Task description:
Search the entries below for "You are a GUI". Give that line and all the lines after it again, exactly, through the last, without pictures.

Data listing:
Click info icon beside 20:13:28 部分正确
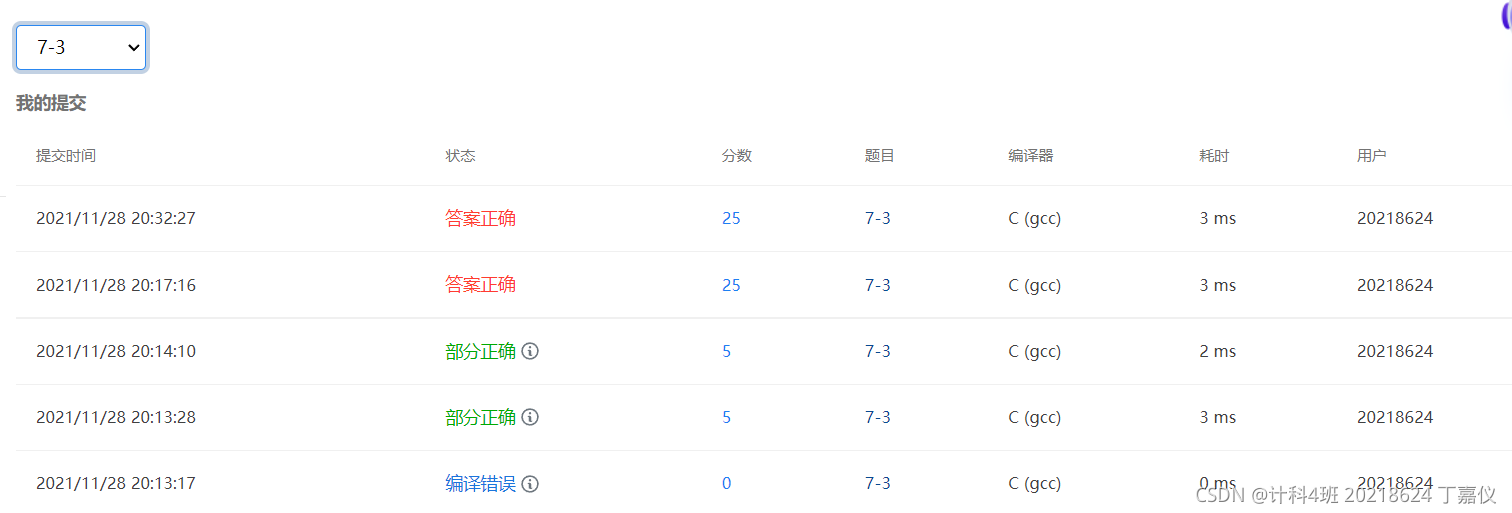Viewport: 1512px width, 513px height. point(530,417)
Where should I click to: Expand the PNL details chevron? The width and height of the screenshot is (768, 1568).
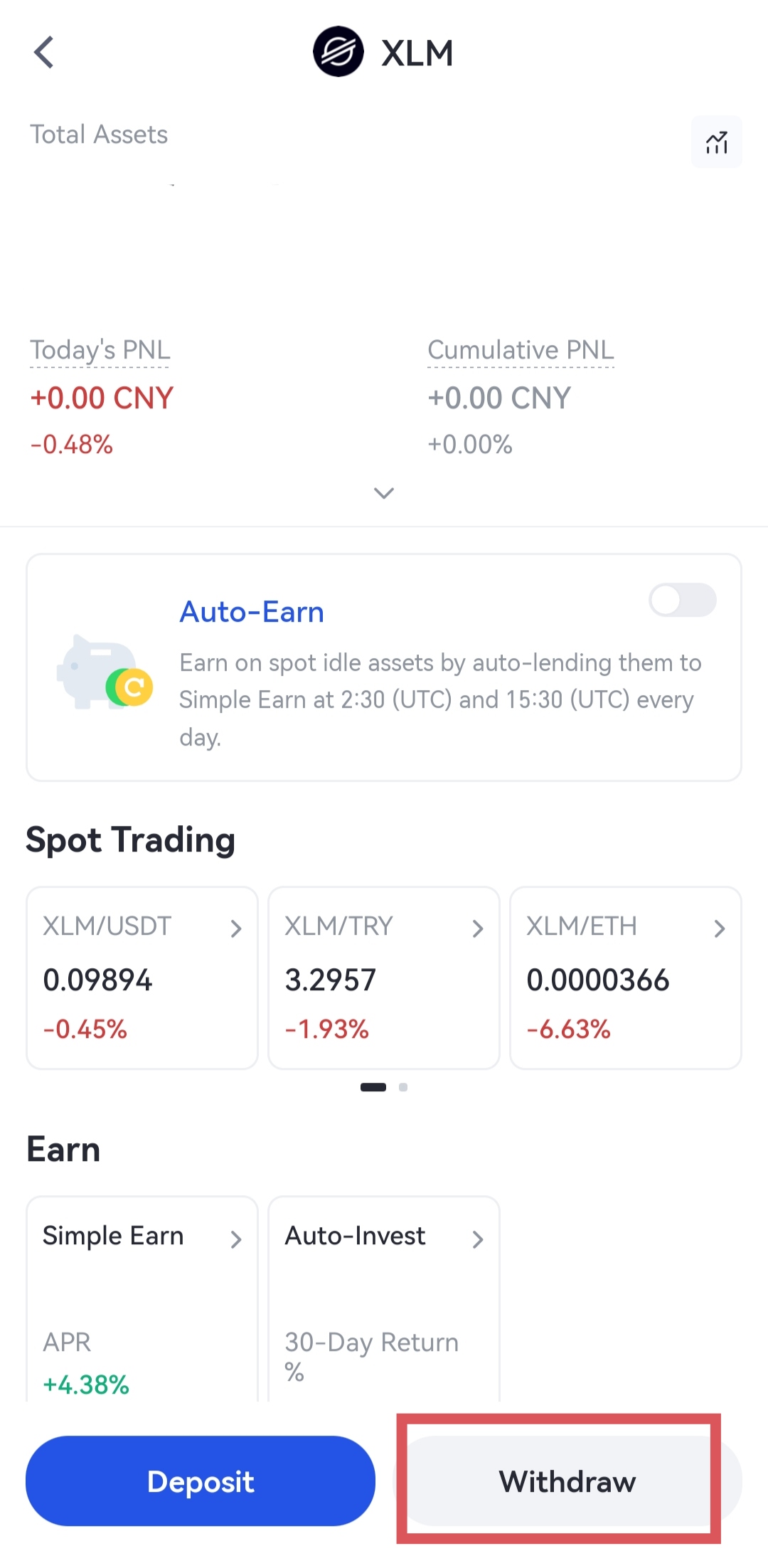pos(384,493)
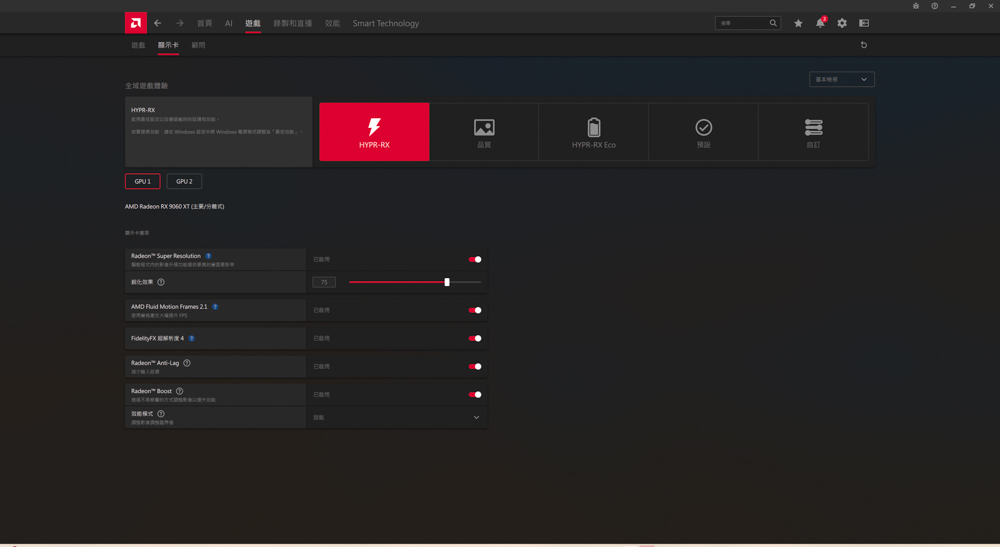Image resolution: width=1000 pixels, height=547 pixels.
Task: Switch to the 錄製和直播 tab
Action: click(292, 23)
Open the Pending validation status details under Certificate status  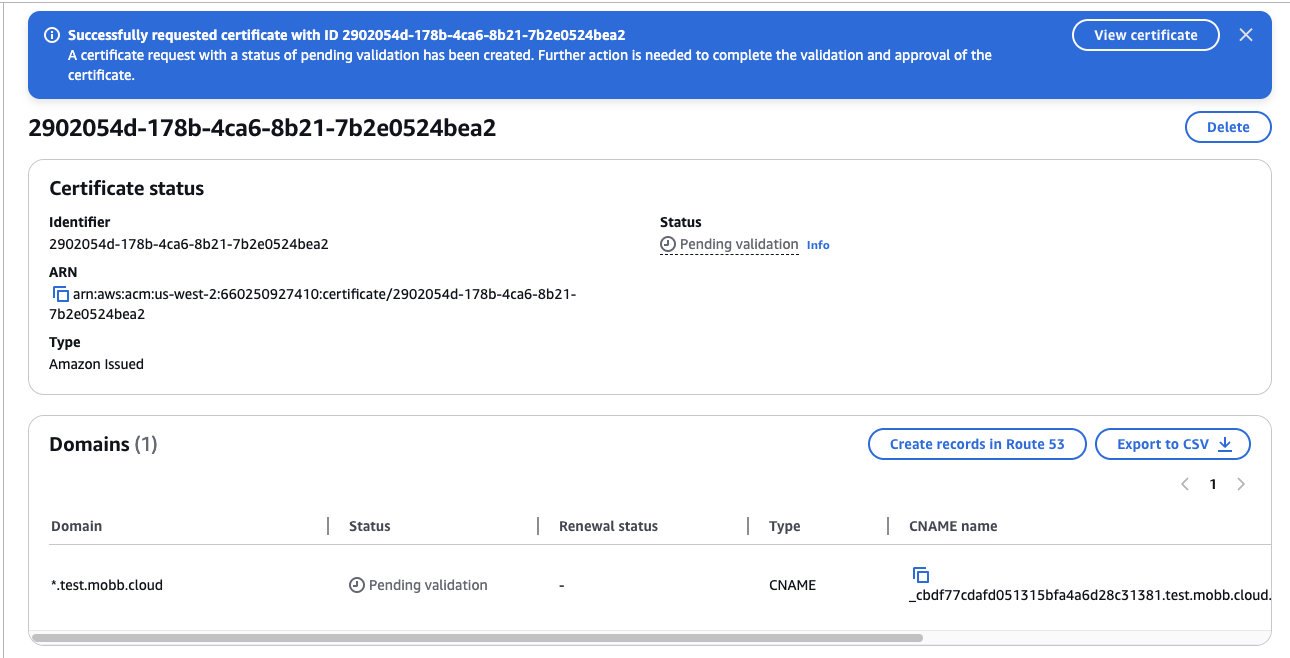point(738,245)
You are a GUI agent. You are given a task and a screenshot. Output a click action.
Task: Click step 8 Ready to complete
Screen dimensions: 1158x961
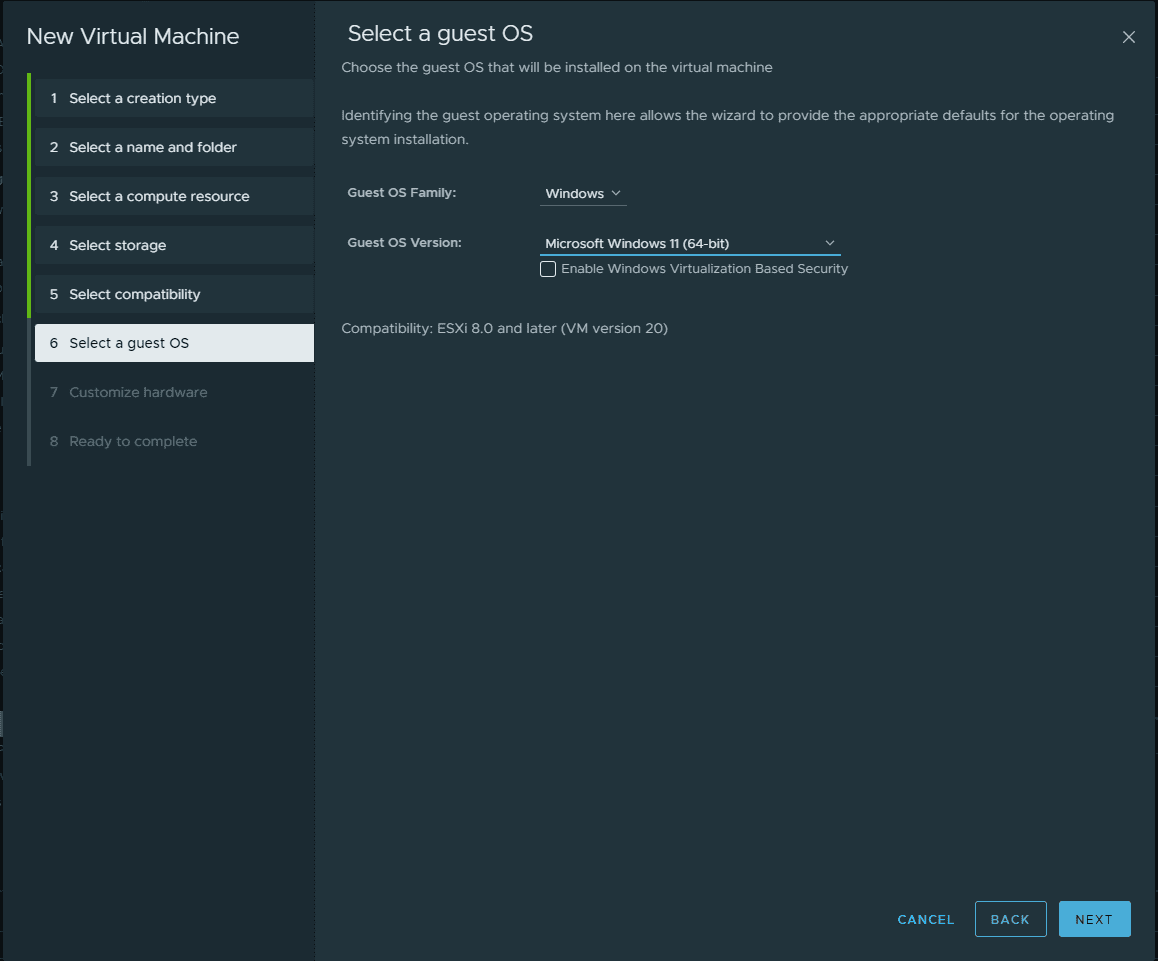pyautogui.click(x=133, y=441)
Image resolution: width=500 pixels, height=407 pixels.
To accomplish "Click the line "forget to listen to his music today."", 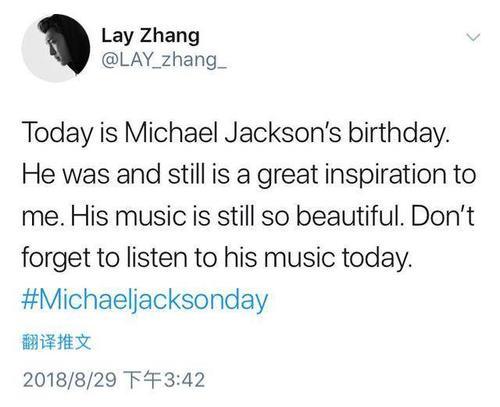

Response to the exercise:
You are a GUI agent. You are given a task and a screenshot. Output a click action.
Task: Click step 8 Ready to complete
Screen dimensions: 1158x961
pyautogui.click(x=133, y=441)
Image resolution: width=500 pixels, height=407 pixels.
To accomplish "Click the line "forget to listen to his music today."", 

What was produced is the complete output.